D. E. Kittell, N. R. Cummock, and S. F. Son, “Reactive Flow Modeling of Small Scale Detonation Failure Experiments for a Baseline Non-ideal Explosive,” Journal of Applied Physics Letters, Vol. 120(6), p. 064901, 2016. http://dx.doi.org/10.1063/1.4959818
Date of this Version
Chemically reactive flows, Equations of state, Shock waves, Experiment Design, Computer Modeling
Small scale characterization experiments using only 1–5 g of a baseline ammonium nitrate plus fuel oil (ANFO) explosive are discussed and simulated using an ignition and growth reactive flow model. There exists a strong need for the small scale characterization of non-ideal explosives in order to adequately survey the wide parameter space in sample composition, density, and microstructure of these materials. However, it is largely unknown in the scientific community whether any useful or meaningful result may be obtained from detonation failure, and whether a minimum sample size or level of confinement exists for the experiments. In this work, it is shown that the parameters of an ignition and growth rate law may be calibrated using the small scale data, which is obtained from a 35 GHz microwave interferometer.
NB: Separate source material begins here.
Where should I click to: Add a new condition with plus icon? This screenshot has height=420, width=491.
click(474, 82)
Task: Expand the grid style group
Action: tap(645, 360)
Calibration is feasible when the samples are heavily confined and overdriven; this conclusion is supported with detailed simulation output, including pressure and reaction contours inside the ANFO samples. The resulting shock wavevelocity is most likely a combined chemical-mechanical response, and simulations of these experiments require an accurate unreacted equation of state (EOS) in addition to the calibrated reaction rate. Other experiments are proposed to gain further insight into the detonation failure data, as well as to help discriminate between the role of the EOS and reaction rate in predicting the measured outcome.